Problem requirements
Can you put each line of the material below into a JSON list of strings, one string per line, leaving out any blank lines?
:::::
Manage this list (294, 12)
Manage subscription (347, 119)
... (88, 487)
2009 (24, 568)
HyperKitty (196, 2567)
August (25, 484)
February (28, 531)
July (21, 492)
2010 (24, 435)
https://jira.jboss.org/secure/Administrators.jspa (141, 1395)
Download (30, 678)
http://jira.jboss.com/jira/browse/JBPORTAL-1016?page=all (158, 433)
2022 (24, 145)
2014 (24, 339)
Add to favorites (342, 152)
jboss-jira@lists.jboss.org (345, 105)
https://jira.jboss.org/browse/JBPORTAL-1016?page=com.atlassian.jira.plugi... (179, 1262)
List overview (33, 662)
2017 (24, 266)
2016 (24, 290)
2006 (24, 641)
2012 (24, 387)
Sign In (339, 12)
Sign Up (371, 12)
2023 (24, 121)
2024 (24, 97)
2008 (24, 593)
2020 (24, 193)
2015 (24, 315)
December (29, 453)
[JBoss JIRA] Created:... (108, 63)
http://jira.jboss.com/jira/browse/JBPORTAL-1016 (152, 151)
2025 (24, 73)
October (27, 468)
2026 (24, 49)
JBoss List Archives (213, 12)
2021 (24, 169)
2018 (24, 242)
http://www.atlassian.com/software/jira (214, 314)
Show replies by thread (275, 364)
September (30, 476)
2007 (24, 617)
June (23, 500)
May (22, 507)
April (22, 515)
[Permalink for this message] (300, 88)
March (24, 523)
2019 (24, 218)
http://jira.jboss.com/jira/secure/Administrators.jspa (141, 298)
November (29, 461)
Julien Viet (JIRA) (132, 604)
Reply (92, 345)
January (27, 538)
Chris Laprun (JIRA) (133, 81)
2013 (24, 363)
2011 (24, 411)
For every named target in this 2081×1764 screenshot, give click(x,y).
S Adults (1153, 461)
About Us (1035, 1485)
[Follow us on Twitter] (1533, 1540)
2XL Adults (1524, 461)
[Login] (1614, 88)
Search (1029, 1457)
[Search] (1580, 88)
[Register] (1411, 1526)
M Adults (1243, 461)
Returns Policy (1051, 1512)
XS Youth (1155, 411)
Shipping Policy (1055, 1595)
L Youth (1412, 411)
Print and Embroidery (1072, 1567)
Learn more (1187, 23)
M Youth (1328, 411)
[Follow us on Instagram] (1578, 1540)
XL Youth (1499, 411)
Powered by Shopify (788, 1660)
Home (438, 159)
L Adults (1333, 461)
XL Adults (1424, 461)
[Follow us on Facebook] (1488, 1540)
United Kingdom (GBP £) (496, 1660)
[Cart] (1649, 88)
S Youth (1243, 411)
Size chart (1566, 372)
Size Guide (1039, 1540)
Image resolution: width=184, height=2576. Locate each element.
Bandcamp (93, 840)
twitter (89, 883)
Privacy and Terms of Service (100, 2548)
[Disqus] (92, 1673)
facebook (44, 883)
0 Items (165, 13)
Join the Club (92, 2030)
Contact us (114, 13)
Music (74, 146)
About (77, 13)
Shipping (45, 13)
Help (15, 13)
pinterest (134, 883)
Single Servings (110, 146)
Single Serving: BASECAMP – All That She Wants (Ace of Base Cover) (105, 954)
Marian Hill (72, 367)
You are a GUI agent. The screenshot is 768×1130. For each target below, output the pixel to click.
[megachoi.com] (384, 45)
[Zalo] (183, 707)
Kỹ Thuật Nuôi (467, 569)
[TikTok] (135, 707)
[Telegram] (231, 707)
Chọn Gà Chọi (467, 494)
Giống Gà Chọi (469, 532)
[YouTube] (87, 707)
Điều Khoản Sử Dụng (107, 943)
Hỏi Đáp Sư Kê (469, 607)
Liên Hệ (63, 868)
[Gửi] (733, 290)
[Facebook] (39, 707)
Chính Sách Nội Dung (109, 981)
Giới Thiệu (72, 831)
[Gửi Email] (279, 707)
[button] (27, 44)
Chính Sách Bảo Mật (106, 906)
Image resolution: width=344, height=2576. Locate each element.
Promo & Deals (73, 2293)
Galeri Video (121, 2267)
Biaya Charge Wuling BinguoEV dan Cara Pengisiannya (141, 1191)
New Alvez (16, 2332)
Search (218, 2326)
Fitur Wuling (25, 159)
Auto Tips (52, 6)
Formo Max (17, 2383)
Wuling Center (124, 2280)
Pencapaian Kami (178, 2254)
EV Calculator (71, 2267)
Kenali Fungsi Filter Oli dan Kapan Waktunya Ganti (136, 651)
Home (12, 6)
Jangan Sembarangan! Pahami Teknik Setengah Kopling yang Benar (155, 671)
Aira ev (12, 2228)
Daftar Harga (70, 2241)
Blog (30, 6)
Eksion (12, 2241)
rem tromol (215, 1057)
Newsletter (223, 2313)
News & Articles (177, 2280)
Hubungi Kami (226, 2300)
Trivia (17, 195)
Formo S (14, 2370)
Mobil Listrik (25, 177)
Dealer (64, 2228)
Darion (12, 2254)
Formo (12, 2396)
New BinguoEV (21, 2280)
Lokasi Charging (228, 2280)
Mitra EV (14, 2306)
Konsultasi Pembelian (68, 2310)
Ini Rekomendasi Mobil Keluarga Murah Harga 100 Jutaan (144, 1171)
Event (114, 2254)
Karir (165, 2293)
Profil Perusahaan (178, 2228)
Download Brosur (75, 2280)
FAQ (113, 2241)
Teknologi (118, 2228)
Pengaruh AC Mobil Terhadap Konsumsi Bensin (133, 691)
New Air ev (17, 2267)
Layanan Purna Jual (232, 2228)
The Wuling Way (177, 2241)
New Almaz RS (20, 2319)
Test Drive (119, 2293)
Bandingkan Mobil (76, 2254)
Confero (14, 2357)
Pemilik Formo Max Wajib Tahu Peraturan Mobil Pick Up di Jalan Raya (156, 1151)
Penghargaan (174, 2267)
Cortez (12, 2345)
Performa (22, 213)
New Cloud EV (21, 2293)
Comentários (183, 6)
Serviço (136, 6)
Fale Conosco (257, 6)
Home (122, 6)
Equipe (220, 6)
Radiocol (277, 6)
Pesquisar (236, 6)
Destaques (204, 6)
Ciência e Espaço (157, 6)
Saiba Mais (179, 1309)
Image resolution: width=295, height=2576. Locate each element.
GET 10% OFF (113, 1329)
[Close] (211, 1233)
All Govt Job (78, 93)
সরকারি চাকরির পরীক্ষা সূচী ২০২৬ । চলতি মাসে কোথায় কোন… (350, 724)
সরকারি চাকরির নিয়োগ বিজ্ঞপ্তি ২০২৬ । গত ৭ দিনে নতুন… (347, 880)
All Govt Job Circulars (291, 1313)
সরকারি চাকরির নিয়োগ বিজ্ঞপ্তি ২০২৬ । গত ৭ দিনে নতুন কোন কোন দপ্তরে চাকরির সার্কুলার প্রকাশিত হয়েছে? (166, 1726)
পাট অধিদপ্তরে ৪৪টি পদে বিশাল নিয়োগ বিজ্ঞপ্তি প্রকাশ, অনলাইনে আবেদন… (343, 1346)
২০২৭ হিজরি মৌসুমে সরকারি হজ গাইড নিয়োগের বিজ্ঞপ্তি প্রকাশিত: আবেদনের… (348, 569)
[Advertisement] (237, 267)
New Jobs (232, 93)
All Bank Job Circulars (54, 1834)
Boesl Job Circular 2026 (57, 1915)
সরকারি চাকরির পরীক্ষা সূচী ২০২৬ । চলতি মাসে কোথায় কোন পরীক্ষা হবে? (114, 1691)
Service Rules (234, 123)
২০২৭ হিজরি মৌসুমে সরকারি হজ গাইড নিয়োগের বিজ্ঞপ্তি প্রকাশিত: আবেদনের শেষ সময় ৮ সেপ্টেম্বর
:::::
Answer to the task
[
  "Manage this list (294, 12)",
  "Manage subscription (347, 119)",
  "... (88, 487)",
  "2009 (24, 568)",
  "HyperKitty (196, 2567)",
  "August (25, 484)",
  "February (28, 531)",
  "July (21, 492)",
  "2010 (24, 435)",
  "https://jira.jboss.org/secure/Administrators.jspa (141, 1395)",
  "Download (30, 678)",
  "http://jira.jboss.com/jira/browse/JBPORTAL-1016?page=all (158, 433)",
  "2022 (24, 145)",
  "2014 (24, 339)",
  "Add to favorites (342, 152)",
  "jboss-jira@lists.jboss.org (345, 105)",
  "https://jira.jboss.org/browse/JBPORTAL-1016?page=com.atlassian.jira.plugi... (179, 1262)",
  "List overview (33, 662)",
  "2017 (24, 266)",
  "2016 (24, 290)",
  "2006 (24, 641)",
  "2012 (24, 387)",
  "Sign In (339, 12)",
  "Sign Up (371, 12)",
  "2023 (24, 121)",
  "2024 (24, 97)",
  "2008 (24, 593)",
  "2020 (24, 193)",
  "2015 (24, 315)",
  "December (29, 453)",
  "[JBoss JIRA] Created:... (108, 63)",
  "http://jira.jboss.com/jira/browse/JBPORTAL-1016 (152, 151)",
  "2025 (24, 73)",
  "October (27, 468)",
  "2026 (24, 49)",
  "JBoss List Archives (213, 12)",
  "2021 (24, 169)",
  "2018 (24, 242)",
  "http://www.atlassian.com/software/jira (214, 314)",
  "Show replies by thread (275, 364)",
  "September (30, 476)",
  "2007 (24, 617)",
  "June (23, 500)",
  "May (22, 507)",
  "April (22, 515)",
  "[Permalink for this message] (300, 88)",
  "March (24, 523)",
  "2019 (24, 218)",
  "http://jira.jboss.com/jira/secure/Administrators.jspa (141, 298)",
  "November (29, 461)",
  "Julien Viet (JIRA) (132, 604)",
  "Reply (92, 345)",
  "January (27, 538)",
  "Chris Laprun (JIRA) (133, 81)",
  "2013 (24, 363)",
  "2011 (24, 411)",
  "For every named target in this 2081×1764 screenshot, give click(x,y).",
  "S Adults (1153, 461)",
  "About Us (1035, 1485)",
  "[Follow us on Twitter] (1533, 1540)",
  "2XL Adults (1524, 461)",
  "[Login] (1614, 88)",
  "Search (1029, 1457)",
  "[Search] (1580, 88)",
  "[Register] (1411, 1526)",
  "M Adults (1243, 461)",
  "Returns Policy (1051, 1512)",
  "XS Youth (1155, 411)",
  "Shipping Policy (1055, 1595)",
  "L Youth (1412, 411)",
  "Print and Embroidery (1072, 1567)",
  "Learn more (1187, 23)",
  "M Youth (1328, 411)",
  "[Follow us on Instagram] (1578, 1540)",
  "XL Youth (1499, 411)",
  "Powered by Shopify (788, 1660)",
  "Home (438, 159)",
  "L Adults (1333, 461)",
  "XL Adults (1424, 461)",
  "[Follow us on Facebook] (1488, 1540)",
  "United Kingdom (GBP £) (496, 1660)",
  "[Cart] (1649, 88)",
  "S Youth (1243, 411)",
  "Size chart (1566, 372)",
  "Size Guide (1039, 1540)",
  "Image resolution: width=184, height=2576. Locate each element.",
  "Bandcamp (93, 840)",
  "twitter (89, 883)",
  "Privacy and Terms of Service (100, 2548)",
  "[Disqus] (92, 1673)",
  "facebook (44, 883)",
  "0 Items (165, 13)",
  "Join the Club (92, 2030)",
  "Contact us (114, 13)",
  "Music (74, 146)",
  "About (77, 13)",
  "Shipping (45, 13)",
  "Help (15, 13)",
  "pinterest (134, 883)",
  "Single Servings (110, 146)",
  "Single Serving: BASECAMP – All That She Wants (Ace of Base Cover) (105, 954)",
  "Marian Hill (72, 367)",
  "You are a GUI agent. The screenshot is 768×1130. For each target below, output the pixel to click.",
  "[megachoi.com] (384, 45)",
  "[Zalo] (183, 707)",
  "Kỹ Thuật Nuôi (467, 569)",
  "[TikTok] (135, 707)",
  "[Telegram] (231, 707)",
  "Chọn Gà Chọi (467, 494)",
  "Giống Gà Chọi (469, 532)",
  "[YouTube] (87, 707)",
  "Điều Khoản Sử Dụng (107, 943)",
  "Hỏi Đáp Sư Kê (469, 607)",
  "Liên Hệ (63, 868)",
  "[Gửi] (733, 290)",
  "[Facebook] (39, 707)",
  "Chính Sách Nội Dung (109, 981)",
  "Giới Thiệu (72, 831)",
  "[Gửi Email] (279, 707)",
  "[button] (27, 44)",
  "Chính Sách Bảo Mật (106, 906)",
  "Image resolution: width=344, height=2576. Locate each element.",
  "Promo & Deals (73, 2293)",
  "Galeri Video (121, 2267)",
  "Biaya Charge Wuling BinguoEV dan Cara Pengisiannya (141, 1191)",
  "New Alvez (16, 2332)",
  "Search (218, 2326)",
  "Fitur Wuling (25, 159)",
  "Auto Tips (52, 6)",
  "Formo Max (17, 2383)",
  "Wuling Center (124, 2280)",
  "Pencapaian Kami (178, 2254)",
  "EV Calculator (71, 2267)",
  "Kenali Fungsi Filter Oli dan Kapan Waktunya Ganti (136, 651)",
  "Home (12, 6)",
  "Jangan Sembarangan! Pahami Teknik Setengah Kopling yang Benar (155, 671)",
  "Aira ev (12, 2228)",
  "Daftar Harga (70, 2241)",
  "Blog (30, 6)",
  "Eksion (12, 2241)",
  "rem tromol (215, 1057)",
  "Newsletter (223, 2313)",
  "News & Articles (177, 2280)",
  "Hubungi Kami (226, 2300)",
  "Trivia (17, 195)",
  "Formo S (14, 2370)",
  "Mobil Listrik (25, 177)",
  "Dealer (64, 2228)",
  "Darion (12, 2254)",
  "Formo (12, 2396)",
  "New BinguoEV (21, 2280)",
  "Lokasi Charging (228, 2280)",
  "Mitra EV (14, 2306)",
  "Konsultasi Pembelian (68, 2310)",
  "Ini Rekomendasi Mobil Keluarga Murah Harga 100 Jutaan (144, 1171)",
  "Event (114, 2254)",
  "Karir (165, 2293)",
  "Profil Perusahaan (178, 2228)",
  "Download Brosur (75, 2280)",
  "FAQ (113, 2241)",
  "Teknologi (118, 2228)",
  "Pengaruh AC Mobil Terhadap Konsumsi Bensin (133, 691)",
  "New Air ev (17, 2267)",
  "Layanan Purna Jual (232, 2228)",
  "The Wuling Way (177, 2241)",
  "New Almaz RS (20, 2319)",
  "Test Drive (119, 2293)",
  "Bandingkan Mobil (76, 2254)",
  "Confero (14, 2357)",
  "Pemilik Formo Max Wajib Tahu Peraturan Mobil Pick Up di Jalan Raya (156, 1151)",
  "Penghargaan (174, 2267)",
  "Cortez (12, 2345)",
  "Performa (22, 213)",
  "New Cloud EV (21, 2293)",
  "Comentários (183, 6)",
  "Serviço (136, 6)",
  "Fale Conosco (257, 6)",
  "Home (122, 6)",
  "Equipe (220, 6)",
  "Radiocol (277, 6)",
  "Pesquisar (236, 6)",
  "Destaques (204, 6)",
  "Ciência e Espaço (157, 6)",
  "Saiba Mais (179, 1309)",
  "Image resolution: width=295, height=2576. Locate each element.",
  "GET 10% OFF (113, 1329)",
  "[Close] (211, 1233)",
  "All Govt Job (78, 93)",
  "সরকারি চাকরির পরীক্ষা সূচী ২০২৬ । চলতি মাসে কোথায় কোন… (350, 724)",
  "সরকারি চাকরির নিয়োগ বিজ্ঞপ্তি ২০২৬ । গত ৭ দিনে নতুন… (347, 880)",
  "All Govt Job Circulars (291, 1313)",
  "সরকারি চাকরির নিয়োগ বিজ্ঞপ্তি ২০২৬ । গত ৭ দিনে নতুন কোন কোন দপ্তরে চাকরির সার্কুলার প্রকাশিত হয়েছে? (166, 1726)",
  "পাট অধিদপ্তরে ৪৪টি পদে বিশাল নিয়োগ বিজ্ঞপ্তি প্রকাশ, অনলাইনে আবেদন… (343, 1346)",
  "২০২৭ হিজরি মৌসুমে সরকারি হজ গাইড নিয়োগের বিজ্ঞপ্তি প্রকাশিত: আবেদনের… (348, 569)",
  "[Advertisement] (237, 267)",
  "New Jobs (232, 93)",
  "All Bank Job Circulars (54, 1834)",
  "Boesl Job Circular 2026 (57, 1915)",
  "সরকারি চাকরির পরীক্ষা সূচী ২০২৬ । চলতি মাসে কোথায় কোন পরীক্ষা হবে? (114, 1691)",
  "Service Rules (234, 123)",
  "২০২৭ হিজরি মৌসুমে সরকারি হজ গাইড নিয়োগের বিজ্ঞপ্তি প্রকাশিত: আবেদনের শেষ সময় ৮ সেপ্টেম্বর"
]